Does Your Baby Have Emotions Or Are They Soulless?

Though it might seem like your baby only knows how to sleep, eat, and poop in those first few months of life, it might surprise you to find out that your baby's born with quite a few impressive traits and immediate knowledge. So if you're wondering, does your baby have emotions, the answer is a resounding yes.

According to Dr. William Sears's website, babies can sense emotions while they're still in the womb and can even share emotions with their mothers. Additionally, Parents noted that it's normal for babies to respond to their parents smiles and voices during their first month of life. But for most babies, it takes a few months to being expressing emotions on their own terms. During month two is when most babies begin to consider expressing anger, and begin developing social smiles.

Happiness, anger, and fear are the most common three emotions that babies experience in their early stages of life according to a Parents interview with Dr. Pamela Cole. And it makes sense that these are the first three emotions your baby will learn, as they're the most common emotions tied to basic needs and wants as a human. Between 3 and 6 months is when babies start to develop their expectations, according to Cole. Something as simple as seeing a ball and expecting mom to roll it towards them can create a sense of anger and disappointment when mom doesn't roll it toward them. Basic fear tends to develop between 6 and 8 months, since fear is a learned emotion and not a basic instinct. Once your baby starts developing their memories and being able to recall situations both good and bad, their sense of fear will develop, too.

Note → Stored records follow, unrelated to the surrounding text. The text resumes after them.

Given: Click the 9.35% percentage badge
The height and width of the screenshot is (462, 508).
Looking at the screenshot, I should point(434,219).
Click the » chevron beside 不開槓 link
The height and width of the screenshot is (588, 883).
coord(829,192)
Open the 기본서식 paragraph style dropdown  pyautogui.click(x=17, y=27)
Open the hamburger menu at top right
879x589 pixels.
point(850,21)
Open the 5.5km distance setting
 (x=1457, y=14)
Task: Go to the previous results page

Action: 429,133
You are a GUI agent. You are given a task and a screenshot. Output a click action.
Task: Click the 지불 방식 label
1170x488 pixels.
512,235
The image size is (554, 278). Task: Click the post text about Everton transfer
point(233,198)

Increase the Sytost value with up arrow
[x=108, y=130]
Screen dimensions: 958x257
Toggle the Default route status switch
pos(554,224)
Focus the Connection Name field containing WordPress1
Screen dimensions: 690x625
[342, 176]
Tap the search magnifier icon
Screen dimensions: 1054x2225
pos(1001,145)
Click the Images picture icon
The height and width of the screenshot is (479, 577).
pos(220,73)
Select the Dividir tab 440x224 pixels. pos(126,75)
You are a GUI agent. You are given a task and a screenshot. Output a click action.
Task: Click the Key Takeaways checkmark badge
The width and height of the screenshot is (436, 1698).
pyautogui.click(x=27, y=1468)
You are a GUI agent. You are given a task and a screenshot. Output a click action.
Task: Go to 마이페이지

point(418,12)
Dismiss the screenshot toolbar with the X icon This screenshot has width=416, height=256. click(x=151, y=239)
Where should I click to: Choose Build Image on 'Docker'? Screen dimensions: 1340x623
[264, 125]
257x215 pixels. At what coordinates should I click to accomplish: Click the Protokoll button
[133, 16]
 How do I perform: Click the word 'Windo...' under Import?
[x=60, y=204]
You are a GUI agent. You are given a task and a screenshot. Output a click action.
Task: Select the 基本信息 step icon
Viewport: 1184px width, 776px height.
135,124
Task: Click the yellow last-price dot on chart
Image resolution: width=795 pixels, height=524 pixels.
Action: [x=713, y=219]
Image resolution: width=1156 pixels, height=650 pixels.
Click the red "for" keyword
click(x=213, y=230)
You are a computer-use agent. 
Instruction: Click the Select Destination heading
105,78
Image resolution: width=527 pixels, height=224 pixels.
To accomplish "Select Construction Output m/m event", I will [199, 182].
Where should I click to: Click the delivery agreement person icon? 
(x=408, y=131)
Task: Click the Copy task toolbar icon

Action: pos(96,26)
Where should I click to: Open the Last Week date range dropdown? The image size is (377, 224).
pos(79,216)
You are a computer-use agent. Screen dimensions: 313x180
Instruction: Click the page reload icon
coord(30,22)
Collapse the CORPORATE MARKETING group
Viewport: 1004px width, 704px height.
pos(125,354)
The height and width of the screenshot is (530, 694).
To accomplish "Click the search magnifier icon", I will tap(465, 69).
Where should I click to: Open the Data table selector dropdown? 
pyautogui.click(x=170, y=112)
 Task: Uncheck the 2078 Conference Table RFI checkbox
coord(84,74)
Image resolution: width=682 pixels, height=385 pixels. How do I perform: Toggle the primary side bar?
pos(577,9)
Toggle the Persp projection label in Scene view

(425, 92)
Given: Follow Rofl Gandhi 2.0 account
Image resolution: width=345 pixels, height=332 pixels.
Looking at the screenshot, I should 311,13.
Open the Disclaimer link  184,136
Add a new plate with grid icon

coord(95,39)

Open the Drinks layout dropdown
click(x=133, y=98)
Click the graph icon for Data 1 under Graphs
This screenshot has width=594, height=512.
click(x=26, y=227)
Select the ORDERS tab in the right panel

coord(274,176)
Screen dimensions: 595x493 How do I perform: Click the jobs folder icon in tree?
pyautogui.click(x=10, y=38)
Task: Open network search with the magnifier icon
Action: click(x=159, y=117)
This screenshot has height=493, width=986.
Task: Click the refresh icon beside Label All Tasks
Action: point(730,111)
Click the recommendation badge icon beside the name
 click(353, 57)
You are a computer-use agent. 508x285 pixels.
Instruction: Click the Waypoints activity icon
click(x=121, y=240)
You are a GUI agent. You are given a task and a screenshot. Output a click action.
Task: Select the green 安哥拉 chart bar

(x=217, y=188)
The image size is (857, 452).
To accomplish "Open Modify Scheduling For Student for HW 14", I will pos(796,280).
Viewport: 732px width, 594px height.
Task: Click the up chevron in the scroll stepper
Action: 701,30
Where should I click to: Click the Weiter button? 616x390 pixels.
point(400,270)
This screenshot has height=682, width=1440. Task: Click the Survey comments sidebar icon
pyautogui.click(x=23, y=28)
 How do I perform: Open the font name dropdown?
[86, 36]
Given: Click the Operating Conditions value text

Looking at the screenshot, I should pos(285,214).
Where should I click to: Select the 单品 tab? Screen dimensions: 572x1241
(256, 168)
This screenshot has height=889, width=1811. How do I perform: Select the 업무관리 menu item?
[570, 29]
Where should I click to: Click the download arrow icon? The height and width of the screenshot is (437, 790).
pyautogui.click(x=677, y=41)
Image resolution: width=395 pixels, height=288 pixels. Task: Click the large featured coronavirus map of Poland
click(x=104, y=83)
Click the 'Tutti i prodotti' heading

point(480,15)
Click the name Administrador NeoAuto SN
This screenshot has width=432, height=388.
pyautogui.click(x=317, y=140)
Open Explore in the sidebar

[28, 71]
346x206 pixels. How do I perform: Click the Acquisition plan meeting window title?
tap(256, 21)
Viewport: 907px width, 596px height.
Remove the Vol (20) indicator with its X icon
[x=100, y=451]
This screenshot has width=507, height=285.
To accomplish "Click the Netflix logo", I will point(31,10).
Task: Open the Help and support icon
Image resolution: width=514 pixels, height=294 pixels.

According to Healthy Children, early social engagement is an incredibly important part of developing your child's emotional intelligence. Through socialization, your baby will learn and experience many different people and reactions. Though they may not coo with everyone they come into contact with, socialization is still important to normalize their interactions with other people. Expanding your child's experiences is a key part of their overall development during the first few months of life. Healthy Children also recommended not stressing out too much about spoiling your child during the first few months of their lives. Though some parents are convinced that tending to your baby's every cry can create needy children, Healthy Children suggested that paying close attention to your baby's reactions and necessities show your baby a certain sense of security as their memory develops, which can in turn help them with their emotional intelligence over time.